-- begin Document extract --

Normally I wouldn't just regurgitate a news story here but I found a very level-headed "hold up a minute here" post by Phil Platt.

There’s another point that actually is quite important here. If neutrinos travel faster than light, then we should’ve detected the neutrinos from Supernova 1987A before we saw the explosion itself. That exploding star was formed when the core of a massive star collapsed, detonating the outer layers. The collapsing core blasted out a furious wave of neutrinos strong enough to be seen here on Earth, over 160,000 light years away.

-- end Document extract --
-- begin Dataset content --

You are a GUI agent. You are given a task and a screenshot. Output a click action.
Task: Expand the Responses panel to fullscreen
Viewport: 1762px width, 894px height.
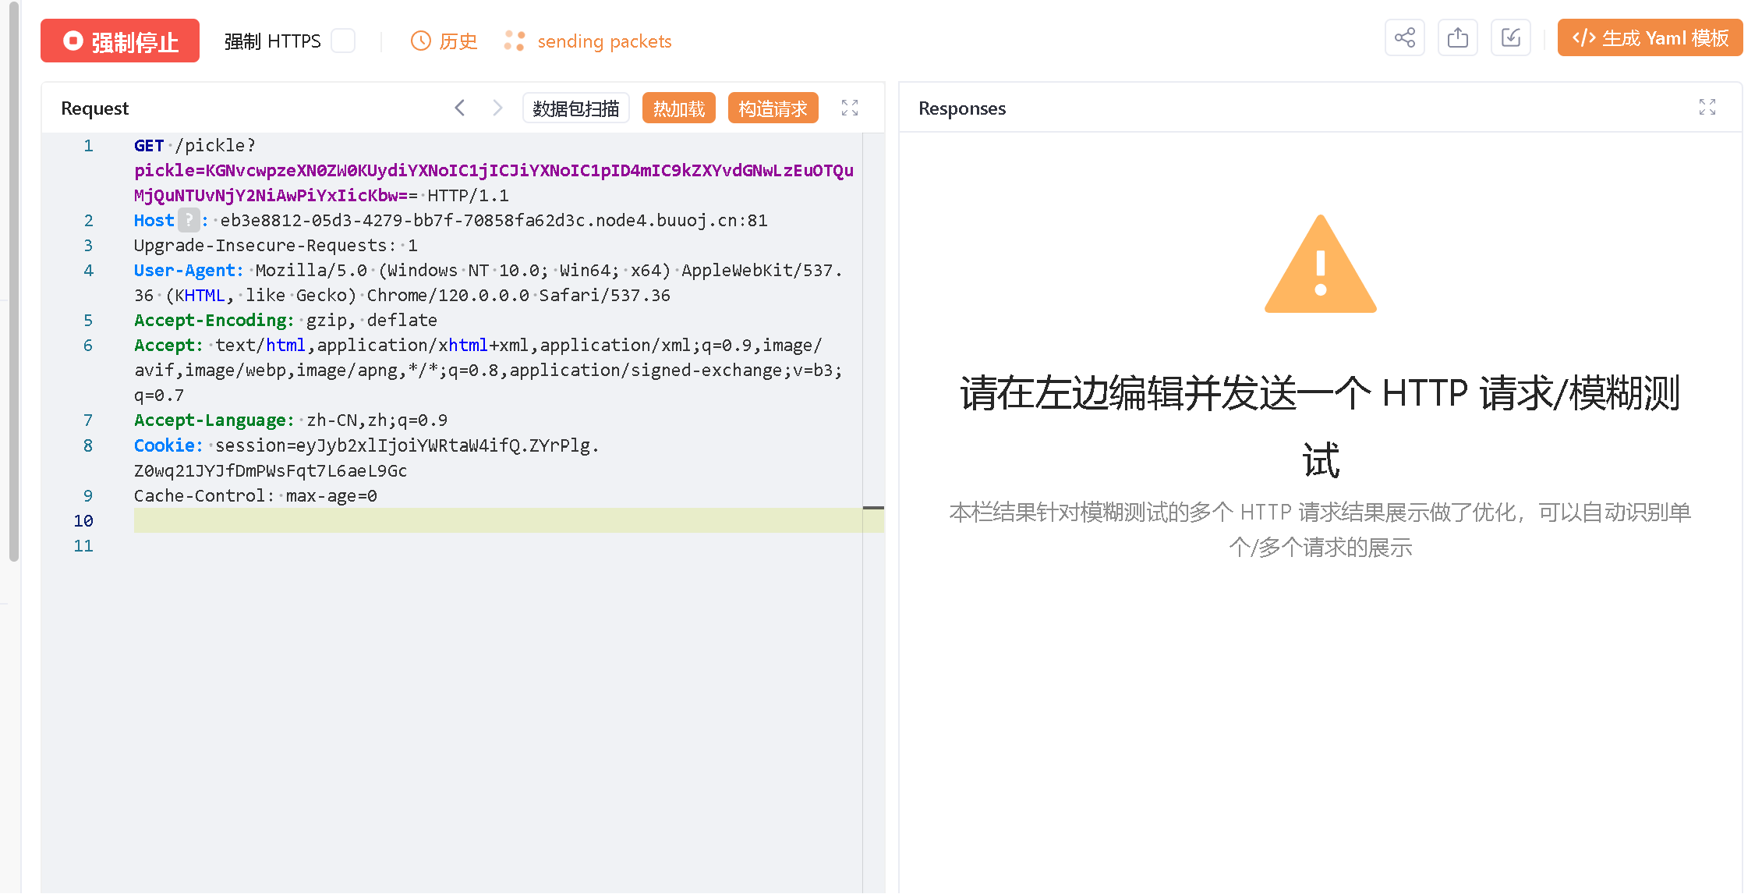[x=1707, y=108]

-- end Dataset content --

- [Set problem 1] Please reproduce the part of the neutrino text above the listing between "Normally I wouldn't" and "light years away.", inclusive.
- [Set problem 2] According to the neutrino text, how far from Earth is Supernova 1987A?

- [Exercise result 1]
Normally I wouldn't just regurgitate a news story here but I found a very level-headed "hold up a minute here" post by Phil Platt.

There’s another point that actually is quite important here. If neutrinos travel faster than light, then we should’ve detected the neutrinos from Supernova 1987A before we saw the explosion itself. That exploding star was formed when the core of a massive star collapsed, detonating the outer layers. The collapsing core blasted out a furious wave of neutrinos strong enough to be seen here on Earth, over 160,000 light years away.

- [Exercise result 2] Over 160,000 light years away.